Improving the Quality of Drinking Water Throughout Europe

  • Author: ChemistryViews.org
  • Published: 15 January 2020
  • Copyright: Wiley-VCH Verlag GmbH & Co. KGaA
  • Source / Publisher: ECHA
thumbnail image: Improving the Quality of Drinking Water Throughout Europe

With the recast of the Drinking Water Directive, ECHA has been given the task to compile and manage a list of chemicals that can be safely used in materials that come into contact with drinking water. The first positive list is expected to cover around 1,500 chemicals and will be adopted by the European Commission by 2024.

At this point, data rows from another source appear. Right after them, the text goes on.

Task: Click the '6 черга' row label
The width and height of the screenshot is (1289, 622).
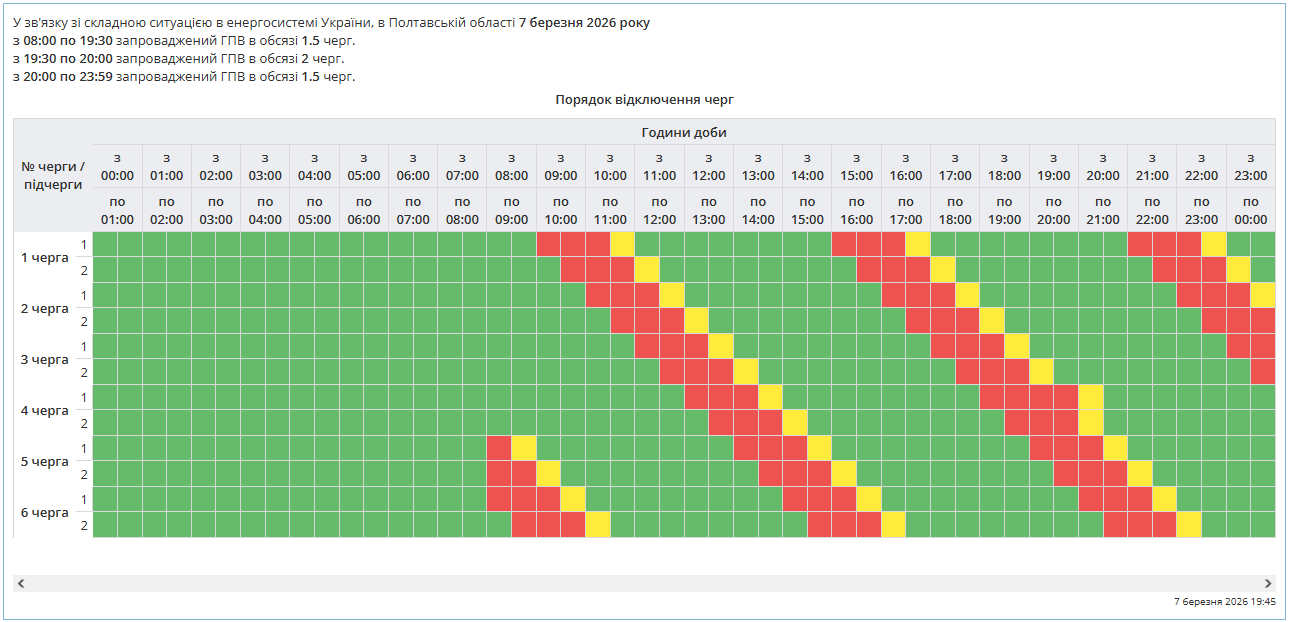Action: click(x=45, y=512)
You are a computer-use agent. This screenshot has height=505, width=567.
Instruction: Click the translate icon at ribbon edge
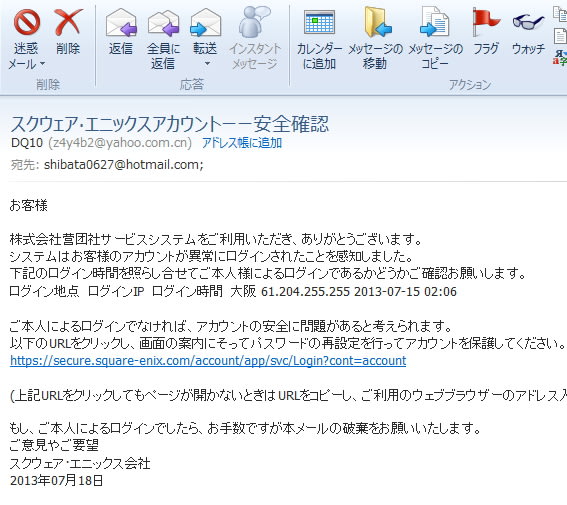point(560,58)
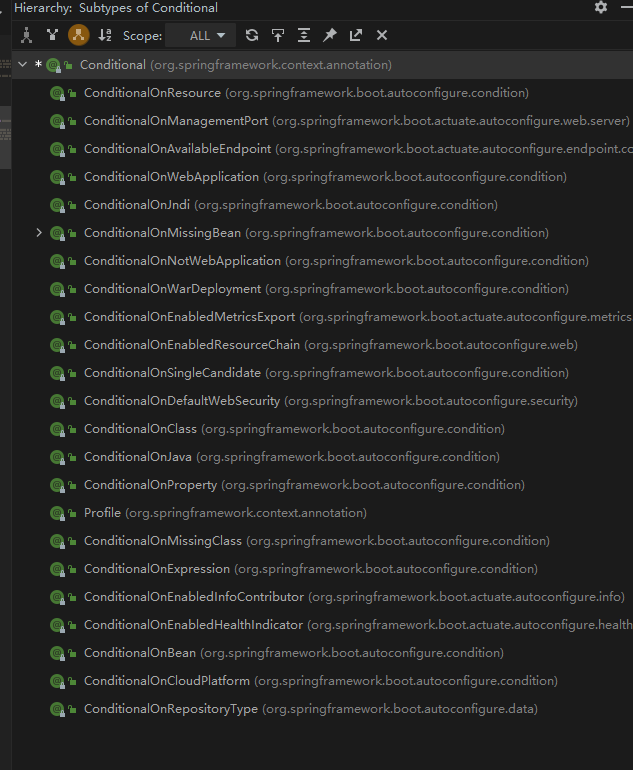
Task: Export hierarchy to text file
Action: (x=356, y=35)
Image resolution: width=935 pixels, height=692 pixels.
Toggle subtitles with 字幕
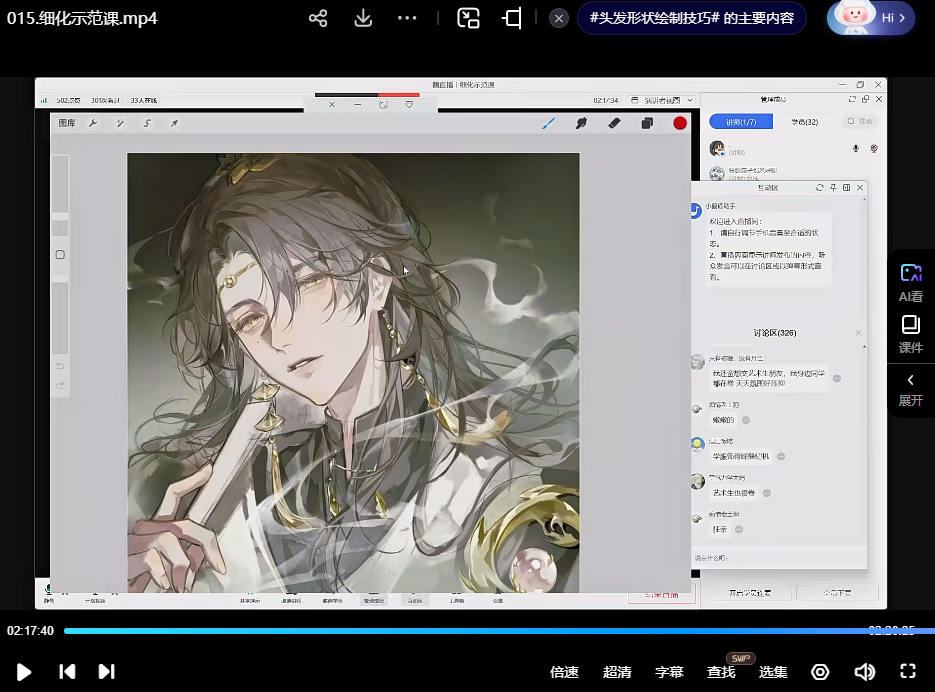669,672
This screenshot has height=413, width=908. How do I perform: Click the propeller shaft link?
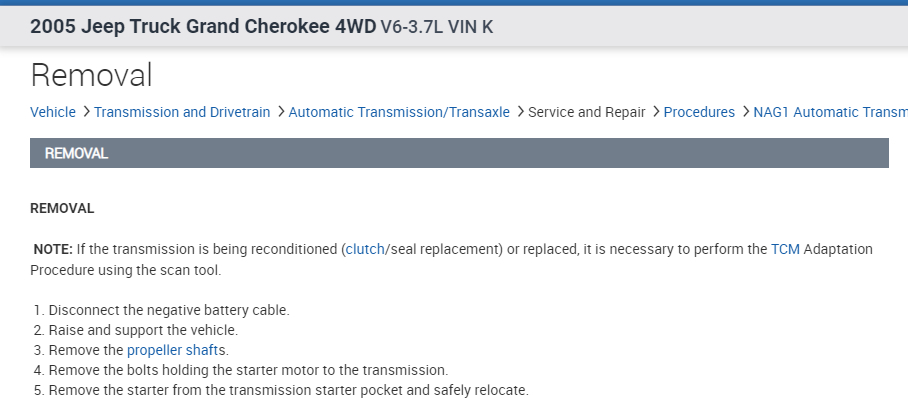[173, 350]
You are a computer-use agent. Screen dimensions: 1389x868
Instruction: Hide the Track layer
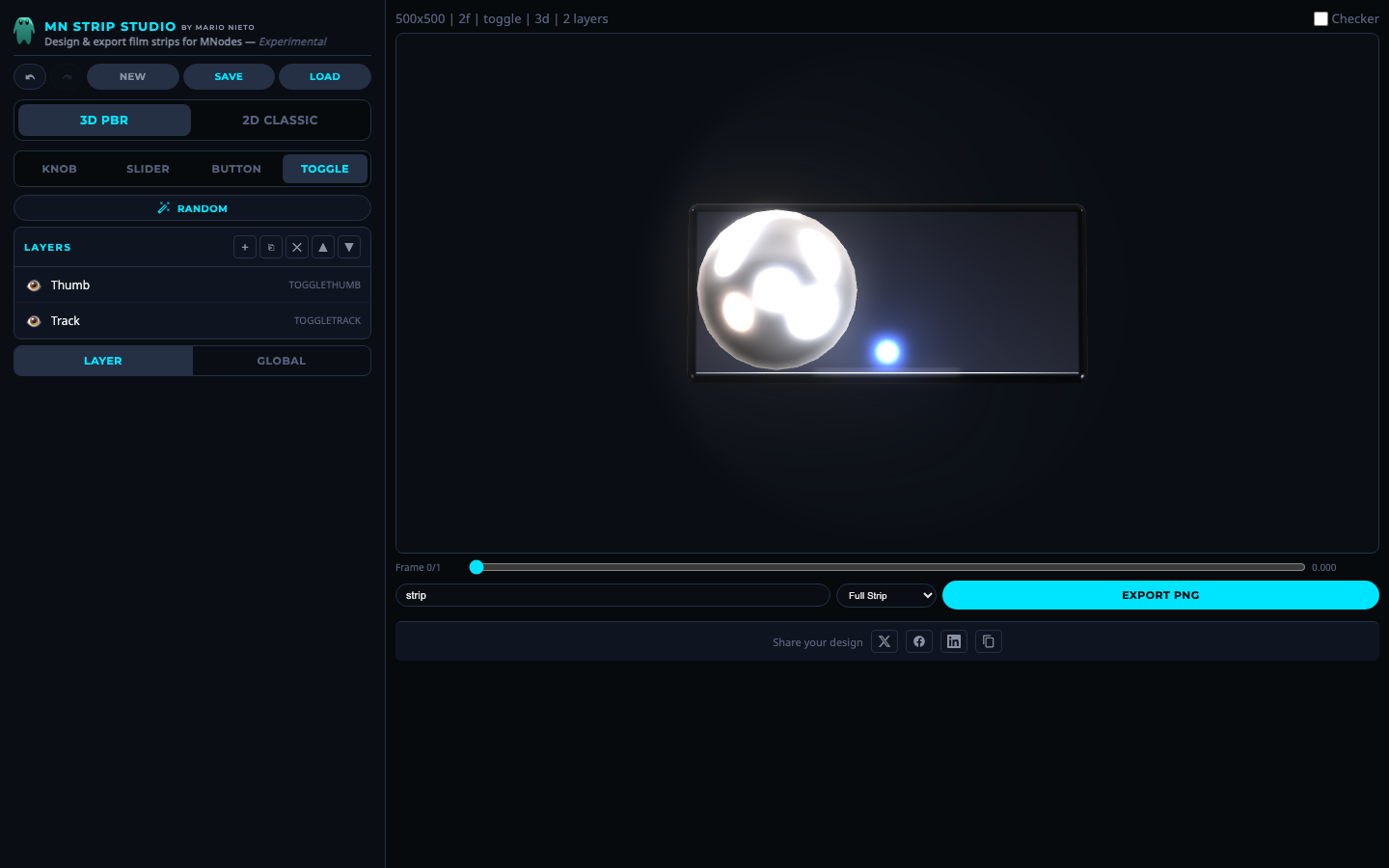[35, 320]
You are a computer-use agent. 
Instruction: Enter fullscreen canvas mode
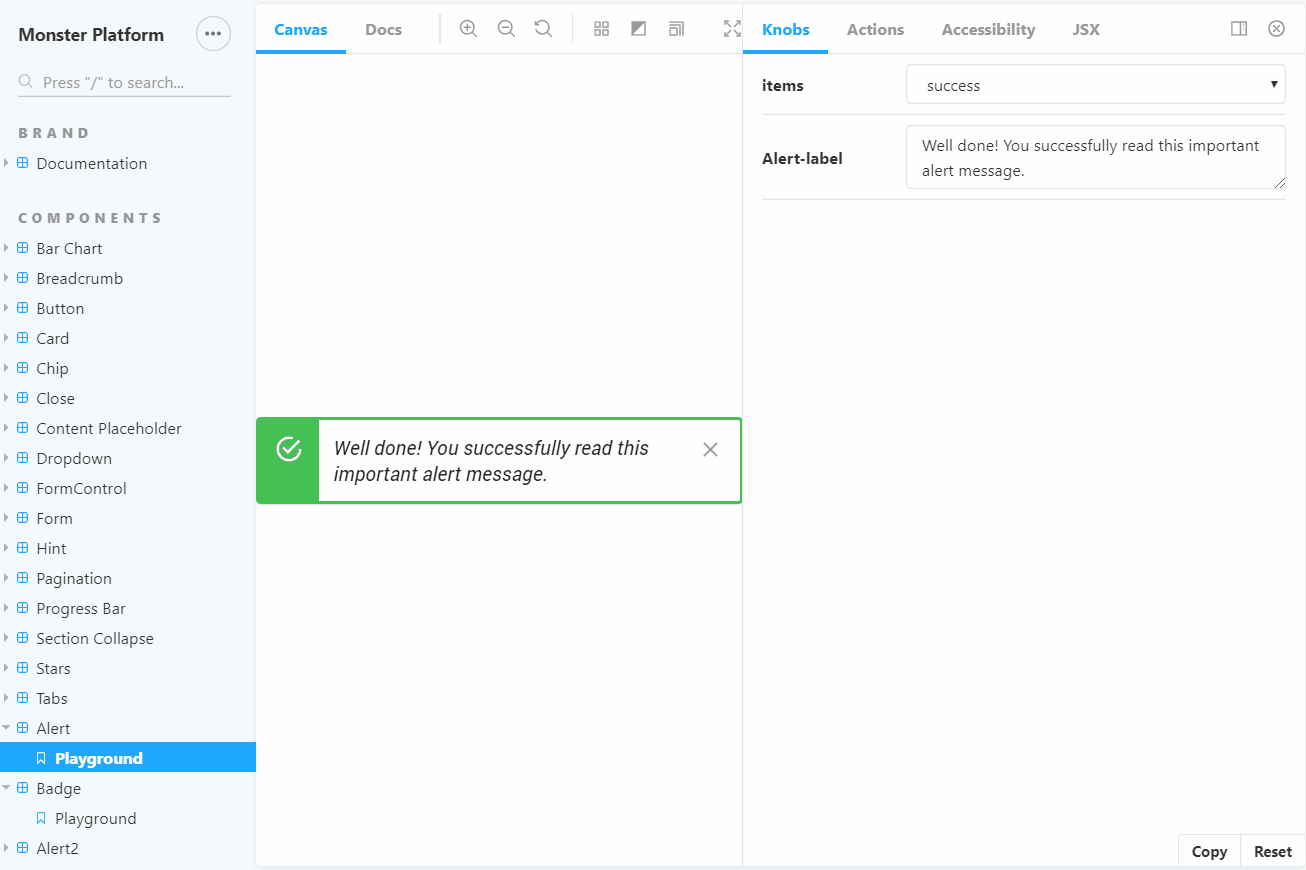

The first EU positive list will be based on the existing lists in the Member States. Therefore, a review program will be introduced through which the ECHA will reassess all substances on the list within 15 years from its publication. ECHA will prioritize substances for the systematic review and recommend expiry dates for them. Each approved substance will be authorized for use for a limited time. The timing of the reviews will be based on the hazardous properties of the substances as well as the quality of and how up to date underlying risk assessments are.

If a company wants to keep its substances on the positive list, they will need to submit a review application to ECHA. Companies will also need to submit an application if they want to add new substances to the list. Member States can submit dossiers to ECHA to remove substances from the list or to update entries, for example, when a concentration limit for a substance in drinking water changes. ECHA will assess applications and dossiers and its Committee for Risk Assessment will form its opinion for further decision making by the European Commission.

ECHA will support the European Commission in developing information requirements for applicants and assessment methods. This work will be done in close collaboration with the European Food Safety Authority (EFSA) due to the close links with food contact materials.

The provisional agreement on the recast of the Drinking Water Directive was reached on 18 December 2019 and is still subject to formal approval by the European Parliament and the Council. Following approval, the Directive will be published in the EU's Official Journal and enter into force 20 days later.